Secondly, I am the main focus and prioritize domestic goals. China is a super large economy and must mainly adjust its monetary policy based on the domestic macroeconomic and price situation. Since last year, major central banks around the world have continued to raise interest rates significantly. Considering the weak overall demand of China's economy at that time, the People's Bank of China not only did not simply follow the interest rate hikes, but also guided open market operating interest rates to a cumulative decline of 20 basis points twice. The market quoted interest rates for loans with a maturity of 1 year and over 5 years have decreased by 15 basis points and 35 basis points respectively.

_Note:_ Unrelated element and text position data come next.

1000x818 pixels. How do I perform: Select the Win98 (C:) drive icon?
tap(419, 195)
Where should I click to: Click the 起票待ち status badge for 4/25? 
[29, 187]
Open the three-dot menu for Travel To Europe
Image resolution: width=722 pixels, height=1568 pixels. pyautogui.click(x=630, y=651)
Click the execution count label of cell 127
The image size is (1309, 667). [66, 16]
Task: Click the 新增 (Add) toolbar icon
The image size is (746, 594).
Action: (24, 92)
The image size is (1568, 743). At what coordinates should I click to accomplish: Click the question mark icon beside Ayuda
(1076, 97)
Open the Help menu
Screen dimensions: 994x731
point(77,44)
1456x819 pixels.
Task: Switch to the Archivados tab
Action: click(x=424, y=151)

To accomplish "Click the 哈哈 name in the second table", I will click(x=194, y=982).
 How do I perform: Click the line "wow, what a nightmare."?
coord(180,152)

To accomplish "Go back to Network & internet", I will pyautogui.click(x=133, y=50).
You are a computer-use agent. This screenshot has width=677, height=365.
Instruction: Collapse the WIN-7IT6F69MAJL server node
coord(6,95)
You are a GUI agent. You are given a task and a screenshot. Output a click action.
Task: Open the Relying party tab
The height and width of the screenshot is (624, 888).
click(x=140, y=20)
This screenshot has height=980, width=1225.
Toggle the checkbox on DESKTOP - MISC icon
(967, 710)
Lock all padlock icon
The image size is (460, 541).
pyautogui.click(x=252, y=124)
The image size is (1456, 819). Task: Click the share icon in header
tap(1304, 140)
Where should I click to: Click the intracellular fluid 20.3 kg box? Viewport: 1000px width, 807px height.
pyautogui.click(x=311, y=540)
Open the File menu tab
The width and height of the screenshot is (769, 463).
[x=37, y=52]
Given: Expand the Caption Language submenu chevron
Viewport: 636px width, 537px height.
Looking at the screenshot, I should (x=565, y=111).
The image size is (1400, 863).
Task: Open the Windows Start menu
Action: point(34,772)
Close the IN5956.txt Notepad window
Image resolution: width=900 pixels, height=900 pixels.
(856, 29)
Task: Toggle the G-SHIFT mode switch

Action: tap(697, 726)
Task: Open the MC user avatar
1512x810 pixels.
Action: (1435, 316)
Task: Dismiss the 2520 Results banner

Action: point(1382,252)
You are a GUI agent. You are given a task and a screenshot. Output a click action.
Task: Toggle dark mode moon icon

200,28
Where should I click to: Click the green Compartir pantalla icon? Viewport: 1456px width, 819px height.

Once again, adhere to the principle that exchange rates are determined by the market and create conditions for me to be the main player. The lack of flexibility in exchange rate mechanisms is an important reason for constraining monetary policy autonomy and leading to economic and financial fragility at the macro level. Therefore, we must adhere to the principle that the RMB exchange rate is determined by market supply and demand. A flexible exchange rate formation mechanism creates conditions for enhancing the autonomy of monetary policy, helps to timely release external pressure, and expands the space for domestic monetary policy to be mainly regulated by ourselves.
Finally, innovate and utilize structural monetary policy tools to accurately and effectively support key areas and weak links. To meet the inherent needs of high-quality economic development, structural monetary policy focuses on key areas, is reasonable and moderate, and has both progress and retreat. It is embedded with market-oriented incentive mechanisms, which can fully mobilize the enthusiasm of financial institutions and accurately and effectively strengthen financial services in key areas such as inclusive small and micro enterprises, technological innovation, and green development.
The precise and effective implementation of a prudent monetary policy is the overall direction of monetary policy, but the specific use of policy tools requires comprehensive consideration and careful decision-making. Next, in response to changes in the economic situation, we need to coordinate growth and prices, and adjust monetary policy tools in a timely and moderate manner; Coordinate short-term and long-term, strengthen cross cycle regulation and countercyclical regulation, and adhere to monetary policy that does not flood or release large amounts of income; Balancing international and domestic perspectives, with a focus on domestic regulation, closely monitoring international trends, and strengthening expected management.